C. Hun lijdzaamheid zowel als hun geloof groeiden, in al hun vervolgingen en verdrukkingen. En de lijdzaamheid heeft een volmaakt werk, wanneer zij zich uitstrekt tot alle beproevingen. De Thessalonicensen moesten veel vervolgingen verdragen voor de zaak der rechtvaardigheid, zowel als andere moeilijkheden, die hen in dit kommervol leven overvielen; maar zij verdroegen ze, door het geloof ziende de Onzienlijken, en verwachtende de vergelding des loons. Zij verdroegen ze met lijdzaamheid; niet met ongevoeligheid, maar met de lijdzaamheid, die haar oorsprong heeft in de Christelijke beginselen, welke hen kalm en onderworpen deden zijn, en inwendig aangordden met kracht en draagkracht.

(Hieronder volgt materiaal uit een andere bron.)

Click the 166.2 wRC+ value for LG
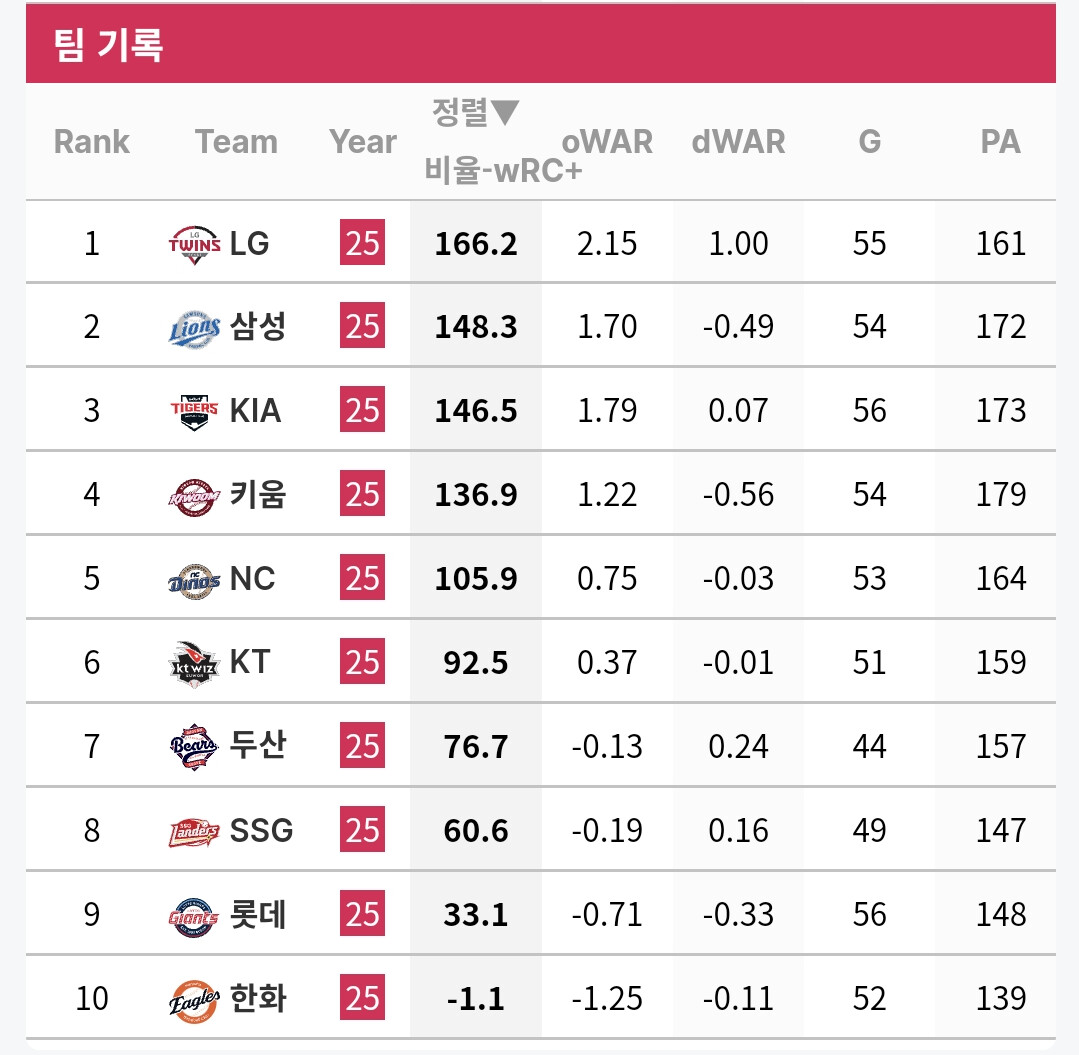pos(476,244)
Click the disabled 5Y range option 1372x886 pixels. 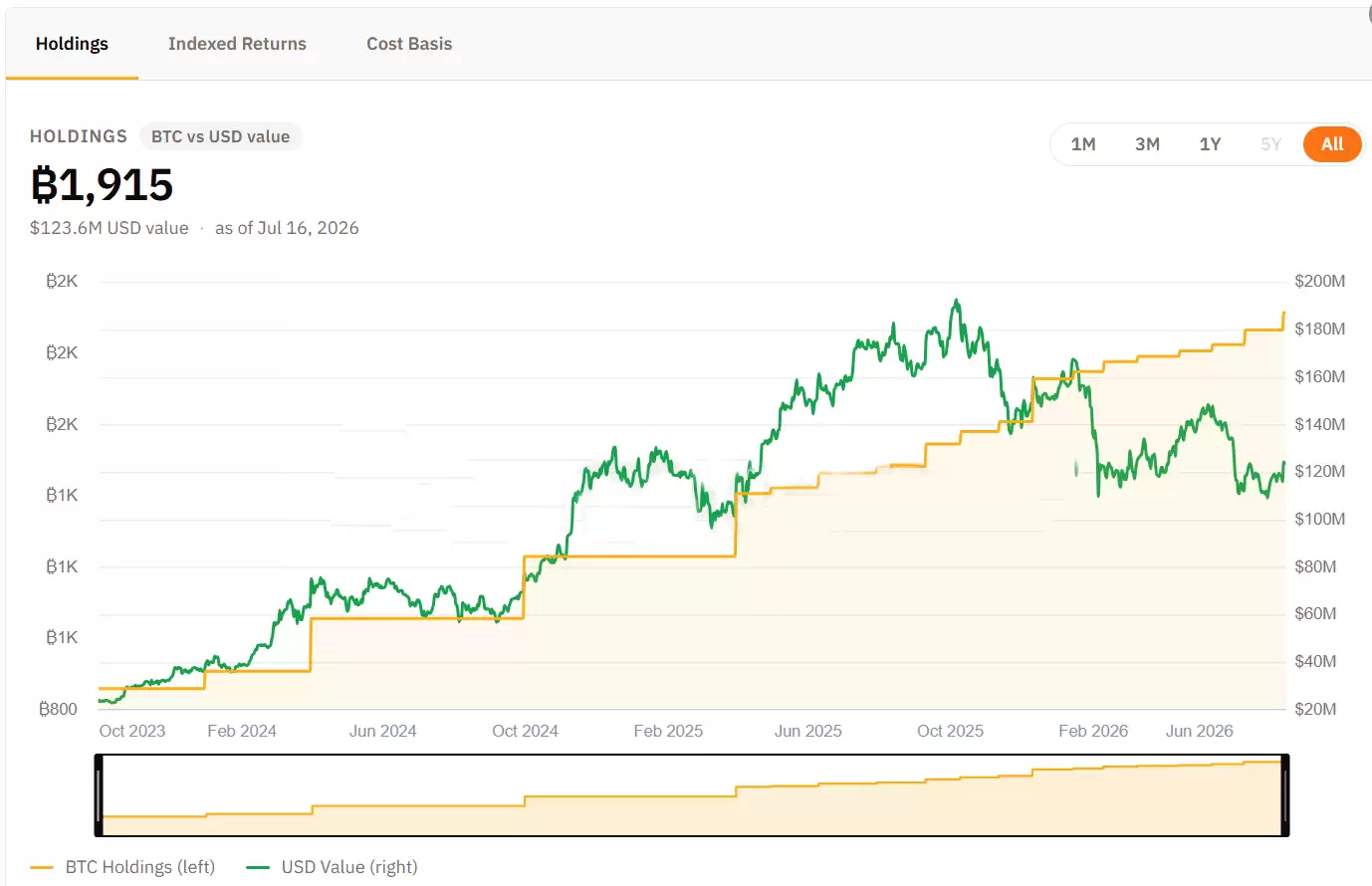tap(1270, 144)
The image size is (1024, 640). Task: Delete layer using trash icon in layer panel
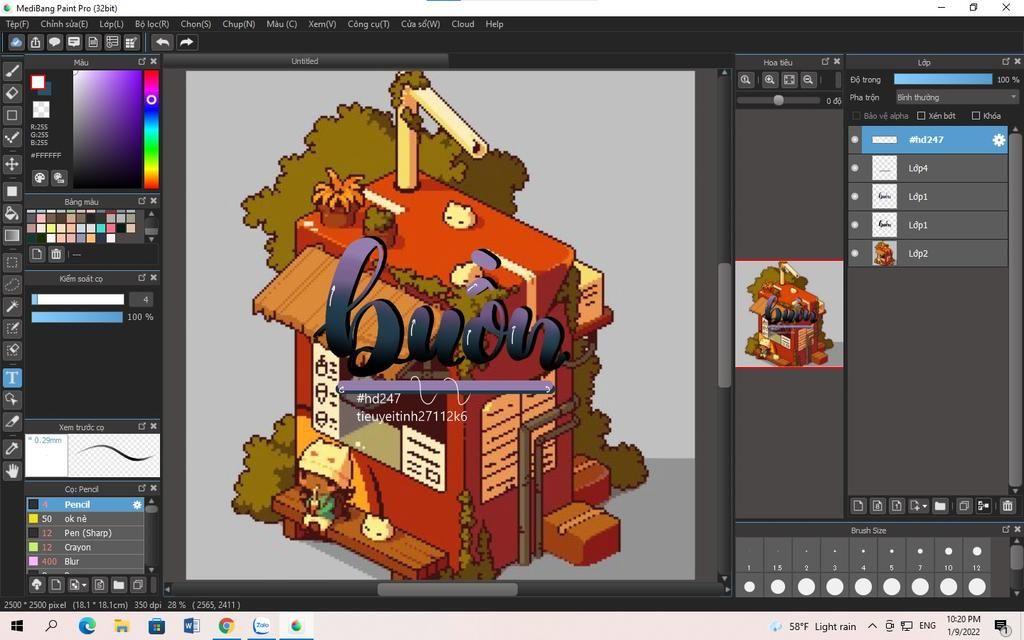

2 Thessalonicenzen 1:5-10🔗
Na hun vervolgingen en verdrukkingen vermeld te hebben, die zij ondergingen om de zaak van Christus, gaat de apostel er toe over om hun, tot hun troost, verscheidene dingen onder de aandacht te brengen.
I. Hij spreekt over het tegenwoordig geluk en voordeel van hun lijden, vers 5. Hun geloof werd er door beproefd, hun lijdzaamheid geoefend; zij werden door het lijden verbeterd, en zij werden waardig geacht het koninkrijk Gods. Hun lijden was een sterk bewijs daarvoor, dat zij waardig waren Christenen te heten, aangezien zij leden ter oorzake van het Christendom. En in waarheid, indien de godsdienst iets waard is, dan is hij alles waard; en zij, die in ‘t geheel geen godsdienst hebben, of die niet weten te waarderen, of een godsdienst hebben die de moeite niet waard is, zullen nooit bereid gevonden worden om er voor te lijden. Bovendien, hun geduldig lijden leverde het bewijs, dat naar het rechtvaardig oordeel Gods zij de hemelse heerlijkheid waardig geacht zouden worden; niet door de waardigheid van hun gedrag, maar in overeenstemming daarmee; zij konden de hemel niet verdienen, maar zij werden voor de hemel bereid gemaakt. Wij kunnen evenmin door ons lijden als door onze werken de hemel verdienen, maar door onze lijdzaamheid onder onze verdrukkingen worden wij bereid gemaakt voor de heerlijkheid, die toegezegd is aan geduldige lijders voor de zaak van God.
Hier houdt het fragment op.